Description of the task: Using the data below, output a verbatim copy of the lines between the one holding "Screen dimensions: 1230x685" and the one holding "the page via", inclusive, without any pictures.

Given data:
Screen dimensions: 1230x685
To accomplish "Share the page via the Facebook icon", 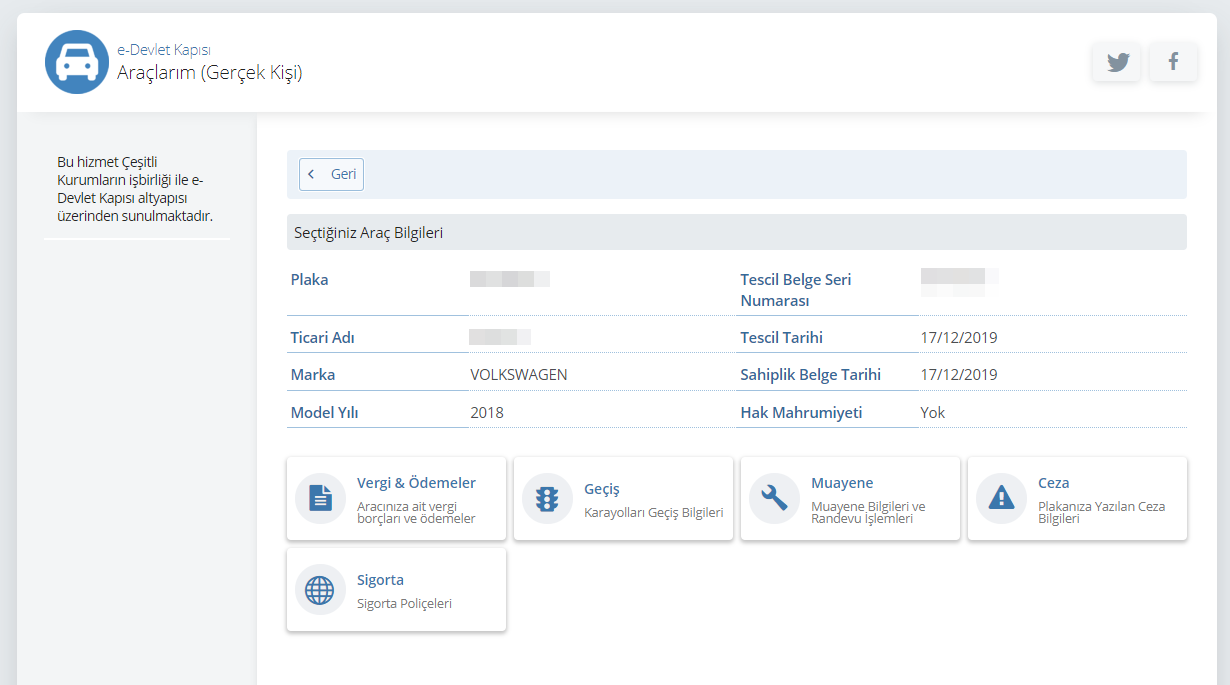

---

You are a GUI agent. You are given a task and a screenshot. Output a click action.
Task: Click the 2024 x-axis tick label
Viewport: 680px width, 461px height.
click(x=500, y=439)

Exercise answer:
Screen dimensions: 1230x685
To accomplish "Share the page via the Facebook icon", 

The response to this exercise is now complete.